# wet/dry pump exprience wlecome



## huddles (Dec 29, 2009)

*wet/dry pump experience welcome*

Closed Issue - bought Blue Line!


----------



## CICHthis (Oct 10, 2008)

My opinion will be biased as I own the MAG 12. No problems what so ever, works like a dream, its quiet, got enough power to move the water ( Height of 4 ft ) and does not produce heat (submersible). If its too pushing too much water for you, put a ball valve on there and reduce the flow as needed.


----------



## UnderTheSea (Jun 2, 2008)

I second MAG pumps. You may also want to look at eHeim pumps as well.


----------



## gucci17 (Oct 11, 2007)

I've only used mag pumps and for the amount of water you are pushing, I don't think it will heat the water up much anyways. I wouldn't worry too much about it. As for noise, they are not the most quiet pumps out there. 

The only other pump on your list that I have experience with is little giant pumps and I found those to be noisier than mags. 

You are right about using flexible pvc. Just make sure you have solid connections to avoid any leaks or accidentally coming loose. 

I have heard eheim pumps are pretty good as well. 

Curious as to why you would run two seperate sumps? Why not just plumb both overflows into one box (60gal tank) with one return? Unless you have a fear of one sump failing and having the other as backup, I don't see why it would be necessary in splitting each overflow up. Would cost twice as much to setup, unless money is not a factor to you.


----------



## Aquatic Designs (Apr 2, 2006)

I have experience with 3 of the 4 mentioned. i have zero experience with sedra.

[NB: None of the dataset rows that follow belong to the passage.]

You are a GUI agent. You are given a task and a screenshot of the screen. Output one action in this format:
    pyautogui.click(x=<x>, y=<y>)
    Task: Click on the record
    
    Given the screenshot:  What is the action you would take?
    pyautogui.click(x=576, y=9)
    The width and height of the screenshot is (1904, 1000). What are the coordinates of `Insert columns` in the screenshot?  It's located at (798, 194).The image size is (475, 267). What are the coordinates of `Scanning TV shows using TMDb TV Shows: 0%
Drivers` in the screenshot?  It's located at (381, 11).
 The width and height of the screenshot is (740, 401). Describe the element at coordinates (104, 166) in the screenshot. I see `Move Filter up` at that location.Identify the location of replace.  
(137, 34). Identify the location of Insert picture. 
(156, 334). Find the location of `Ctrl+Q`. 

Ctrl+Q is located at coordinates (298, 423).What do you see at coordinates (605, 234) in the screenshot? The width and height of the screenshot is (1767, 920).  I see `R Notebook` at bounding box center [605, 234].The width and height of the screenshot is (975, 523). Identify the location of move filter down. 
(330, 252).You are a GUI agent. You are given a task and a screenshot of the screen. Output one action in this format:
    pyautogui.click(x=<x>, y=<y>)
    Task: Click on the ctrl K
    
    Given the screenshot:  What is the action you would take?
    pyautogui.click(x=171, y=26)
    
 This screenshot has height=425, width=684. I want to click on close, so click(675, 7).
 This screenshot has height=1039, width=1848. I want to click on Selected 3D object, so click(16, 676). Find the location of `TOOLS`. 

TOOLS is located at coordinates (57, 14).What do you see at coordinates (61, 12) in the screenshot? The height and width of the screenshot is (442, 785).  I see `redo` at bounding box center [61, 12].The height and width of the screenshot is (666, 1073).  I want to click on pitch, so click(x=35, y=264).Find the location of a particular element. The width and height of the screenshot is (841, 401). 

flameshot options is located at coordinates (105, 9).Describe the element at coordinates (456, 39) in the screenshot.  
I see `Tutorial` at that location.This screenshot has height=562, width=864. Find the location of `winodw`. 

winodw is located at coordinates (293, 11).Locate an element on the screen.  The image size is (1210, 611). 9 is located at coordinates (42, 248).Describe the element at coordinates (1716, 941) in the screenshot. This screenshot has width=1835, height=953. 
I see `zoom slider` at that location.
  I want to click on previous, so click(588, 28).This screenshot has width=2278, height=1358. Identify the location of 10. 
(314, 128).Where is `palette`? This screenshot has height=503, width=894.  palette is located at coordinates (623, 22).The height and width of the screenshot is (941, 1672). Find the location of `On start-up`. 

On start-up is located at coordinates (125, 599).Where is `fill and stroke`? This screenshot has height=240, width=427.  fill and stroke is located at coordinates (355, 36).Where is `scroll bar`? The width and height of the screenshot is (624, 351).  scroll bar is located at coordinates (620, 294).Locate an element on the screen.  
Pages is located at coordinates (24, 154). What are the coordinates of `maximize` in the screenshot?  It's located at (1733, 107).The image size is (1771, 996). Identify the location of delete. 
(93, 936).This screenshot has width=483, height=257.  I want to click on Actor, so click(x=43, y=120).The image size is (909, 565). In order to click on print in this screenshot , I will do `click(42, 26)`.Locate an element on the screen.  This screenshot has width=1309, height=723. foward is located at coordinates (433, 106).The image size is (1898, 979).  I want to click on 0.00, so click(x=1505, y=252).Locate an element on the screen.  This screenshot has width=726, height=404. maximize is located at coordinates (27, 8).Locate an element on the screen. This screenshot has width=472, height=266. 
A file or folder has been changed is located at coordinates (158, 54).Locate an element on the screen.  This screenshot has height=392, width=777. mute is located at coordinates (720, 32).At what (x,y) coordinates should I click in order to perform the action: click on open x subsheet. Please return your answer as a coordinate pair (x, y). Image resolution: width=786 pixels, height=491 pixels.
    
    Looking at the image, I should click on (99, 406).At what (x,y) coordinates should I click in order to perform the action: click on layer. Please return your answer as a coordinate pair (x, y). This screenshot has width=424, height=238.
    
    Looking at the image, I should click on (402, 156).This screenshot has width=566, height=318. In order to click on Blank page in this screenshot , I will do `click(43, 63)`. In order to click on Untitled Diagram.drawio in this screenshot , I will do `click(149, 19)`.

You will find the Mag drive is a power pig but strong. They are almost completely silent when your impeller or shaft is not worn. I would not use it externally. Only submersed. And i'm pretty sure that is there only intended use.

The little giant MD's are strong and almost silent too. Again if your impeller or shaft is worn it will make noise. You can only use these externally. These have alot of pressure so they have big head heights.

Pentair quiet one are quiet until your shaft is worn. Which is far too frequent. They are cheaply made IMO. Call Mike at Finatics ask his opinion. He bought a Mag to replace a pentair that was still under warranty because of support issues.

If you don't pay for power. Buy a mag drive use it submersed. If you do pay for power look at a little giant OPWG-29 or larger. Low power, tons of flow. 

Call FPS 905-752-1226 They are a little giant and danner distributor. Tell them your a friend of mine. They might give you a better deal I buy a ton of stuff there so they should. They also have rigid and flex PVC and fittings. If they don't I'll call and get my pricing for you.


----------



## huddles (Dec 29, 2009)

*Thanks*

Folks,

Thank you all for your thoughts on this. To answer a couple questions, the reason for the 2 sump is both for redundancy as well as for availability. I have gotten these two 35 hallon wet/drys for an extremely good price. The cost will be the pumps.

I will call the folsk mentioned to get more information and perhaps a better deal as wqell. I founf this great little pet supply place online that ships to Canada for cheap and the prices are crazy. On top of that they support discount codes which we all know can be found via google. For example I got a quote from Bigalsonine.ca for 119.99 plus tax and the same part from them for $43-10% discount. free shipping. Can't beat that, I bought 2!

Is there any difference between the mag12 and mag12A (pond version?). I can get those at a dscount as well.
Huddles


----------



## gucci17 (Oct 11, 2007)

Care sharing that secret supplier with us?  
I was just about to pick up a few things too.


----------



## huddles (Dec 29, 2009)

I will send the link when I get in this evening. I will see what pump prices they have as well.


----------



## Aquatic Designs (Apr 2, 2006)

12 aquarium has a 6 or 10 foot cord pond version has 16 or 18 foot.


----------